The law is set to expire in June 2013 - reverting to hotel/motel tax policies in place before 2007 - but Sunnyside and other chambers of commerce around the state are hoping to see that expiration date extended to the end of 2014.
During the Sunnyside Chamber of Commerce's monthly membership meeting yesterday, Thursday, President Gerald Roy said if tourism funding laws return to pre-2007 regulations then it could change how the local chamber is operated.
For example, the change in law set for next June would mean the chamber could not use hotel/motel tax money to pay rent on the private property office space it currently leases.
As a result, a suggestion at a recent Sunnyside City Council meeting to house the chamber's office at city hall could become a necessity next year if state lawmakers do not extend the current hotel/motel tax regulations.

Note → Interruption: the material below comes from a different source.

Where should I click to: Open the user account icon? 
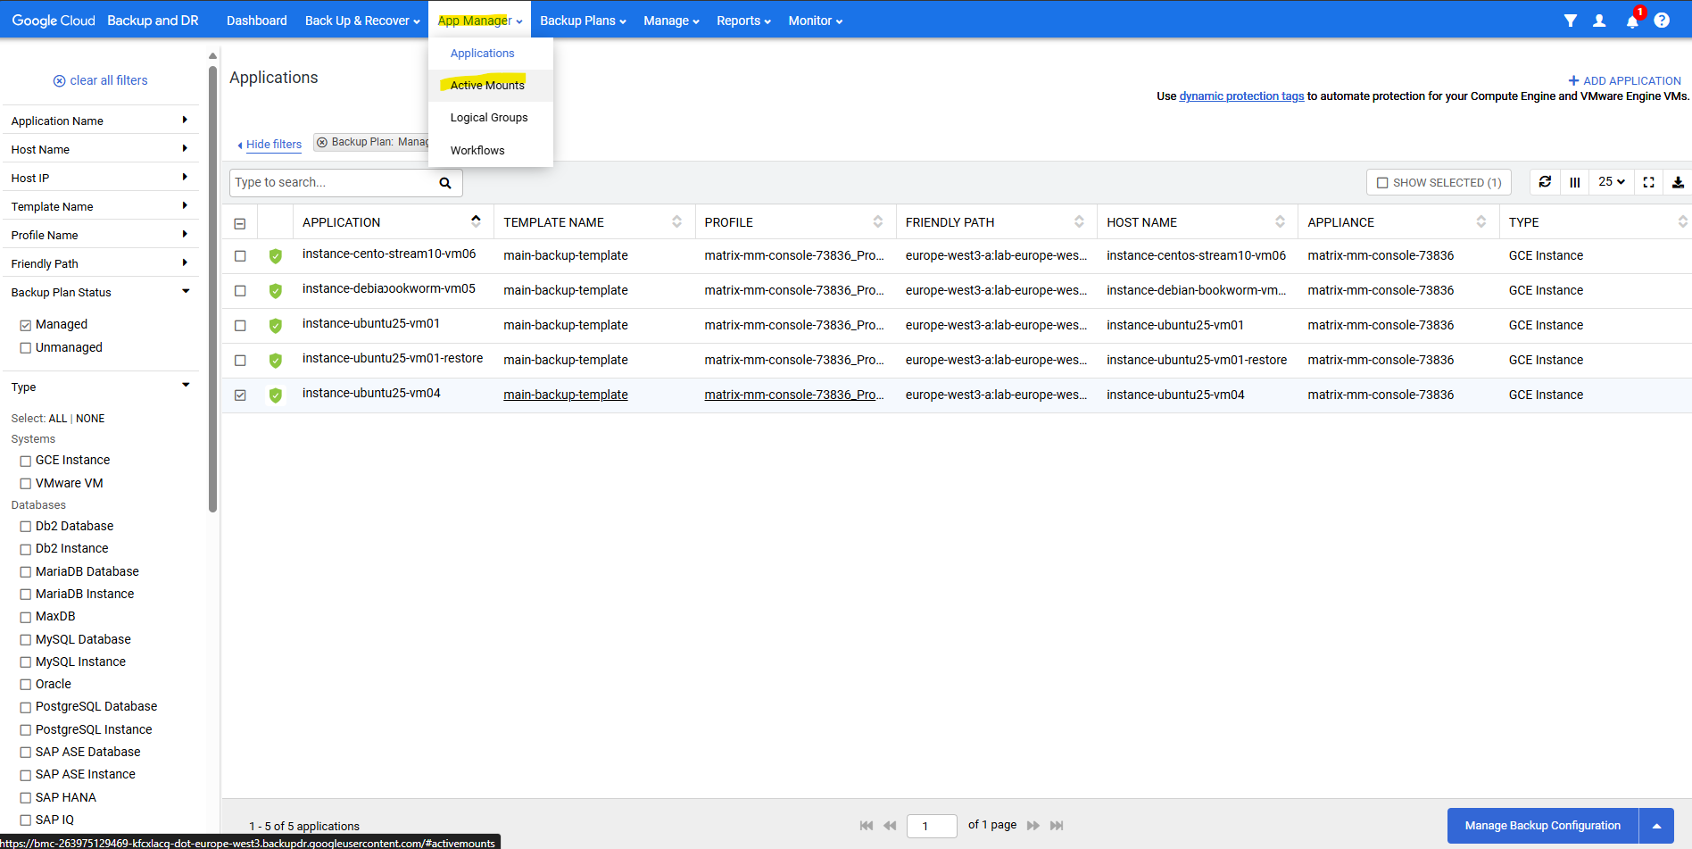[x=1599, y=21]
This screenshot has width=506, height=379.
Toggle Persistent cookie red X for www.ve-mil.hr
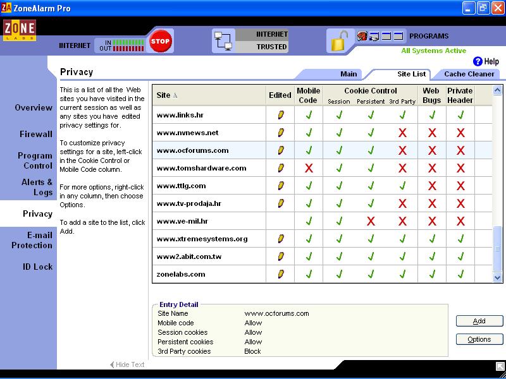pyautogui.click(x=371, y=221)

The change could also make it more difficult for non-profit groups to find funding to hold events that are geared to attract visitors.
Roy says chambers of commerce are lobbying the legislature to extend the sunset clause to the end of 2014 because many cities have not complied with a state mandate to report back annually on its effectiveness.

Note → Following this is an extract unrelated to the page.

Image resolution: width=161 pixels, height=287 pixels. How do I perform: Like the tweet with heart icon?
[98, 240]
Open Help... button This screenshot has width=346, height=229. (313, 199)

Roy claimed that to date half of the cities in Washington have not reported back to state lawmakers on the benefits of the current hotel/motel tax laws. In response, chamber groups are asking for an extension to allow more time for feedback from cities.
Pam Turner is the chamber's executive director, and she noted that Sunnyside is among the cities filing regular reports on impacts of current hospitality tax legislation. "We've done our part," she said.